Tag Archives: fire

Fire Salamander (02/06)

Friday night I was browsing at a used book store and came across David Attenborough’s book The First Eden. As I was flipping through I landed on a page that contained illustrations of mythical creatures of the midieval world, such as this:

salamander

...and the salamander passed unscathed through fire

While I am familiar with the myths of the Phoenix, Griffon, and Mandrake root – I knew nothing of the mythology of the fire salamander and naturally I wanted to learn.
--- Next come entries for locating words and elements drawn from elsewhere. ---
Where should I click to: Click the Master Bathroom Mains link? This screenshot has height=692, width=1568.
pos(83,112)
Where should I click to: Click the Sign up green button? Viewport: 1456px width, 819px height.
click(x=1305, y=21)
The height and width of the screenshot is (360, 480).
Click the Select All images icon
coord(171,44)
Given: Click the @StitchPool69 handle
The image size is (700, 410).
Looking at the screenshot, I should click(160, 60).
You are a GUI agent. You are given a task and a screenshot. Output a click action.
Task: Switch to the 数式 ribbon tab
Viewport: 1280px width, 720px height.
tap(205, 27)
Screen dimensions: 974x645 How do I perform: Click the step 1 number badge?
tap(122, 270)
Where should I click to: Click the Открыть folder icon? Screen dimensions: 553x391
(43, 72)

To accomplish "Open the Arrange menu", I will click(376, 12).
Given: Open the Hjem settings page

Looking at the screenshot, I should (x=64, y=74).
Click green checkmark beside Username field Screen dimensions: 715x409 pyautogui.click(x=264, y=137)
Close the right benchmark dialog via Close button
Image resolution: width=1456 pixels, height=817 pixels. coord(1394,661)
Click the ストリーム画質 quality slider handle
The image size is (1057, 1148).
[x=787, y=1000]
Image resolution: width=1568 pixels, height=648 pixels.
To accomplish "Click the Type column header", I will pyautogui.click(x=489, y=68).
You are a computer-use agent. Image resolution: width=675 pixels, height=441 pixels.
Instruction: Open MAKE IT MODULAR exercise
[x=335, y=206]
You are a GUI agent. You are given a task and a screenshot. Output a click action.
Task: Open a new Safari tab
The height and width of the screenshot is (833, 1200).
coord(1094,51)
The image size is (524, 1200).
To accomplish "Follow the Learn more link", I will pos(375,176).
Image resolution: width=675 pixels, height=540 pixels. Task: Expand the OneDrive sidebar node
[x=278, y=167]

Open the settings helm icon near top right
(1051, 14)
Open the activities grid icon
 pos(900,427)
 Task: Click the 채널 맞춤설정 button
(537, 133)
I now share with you the mythology of this little guy:

Fire Salamander
The salamander, an innocuous amphibian like a big newt, was also regarded with a mixture of horror and awe. It is certainly one of the most dramatically colored animals in the European countryside, being black blotched with a brilliant golden yellow. As it is an amphibian, its skin must remain wet if it is not to die, so it spends most of its time concealed beneath stones or under leaves and moss, and normally merges at night. Only after a heavy storm is it likely to appear during daylight and seen by casual observers. For this reason, it seems to have become associated with wetness and cold, and thus came to be credited with the ability to quench fire. This reputation certainly goes back to ancient times. Pliny , the Roman naturalist in the first century AD, heard of it and in the down-to-earth, practical manner typical of the romans, tested the proposition experimentally. He took a salamander and put the unfortunate creature into a fire. It was, of course, burnt to a cinder, and Pliny duly recorded the fact in his great natural history.
(from The First Eden by David Attenborough)
Of course, a finding as logical as Pliny’s, did not stick. People believed that the fire salamander possessed a venom of stupendous power. In fact…
A thirteenth-century manuscript stated as sober historical fact that four thousand horse of the army of Alexander the great were all killed because they drank from a stream through which a salamander had recently passed.
(still from The First Eden by David Attenborough)
To those ideas of yore, I use the words of the great Balki Bartokomous, “Don’t be ridiculous.”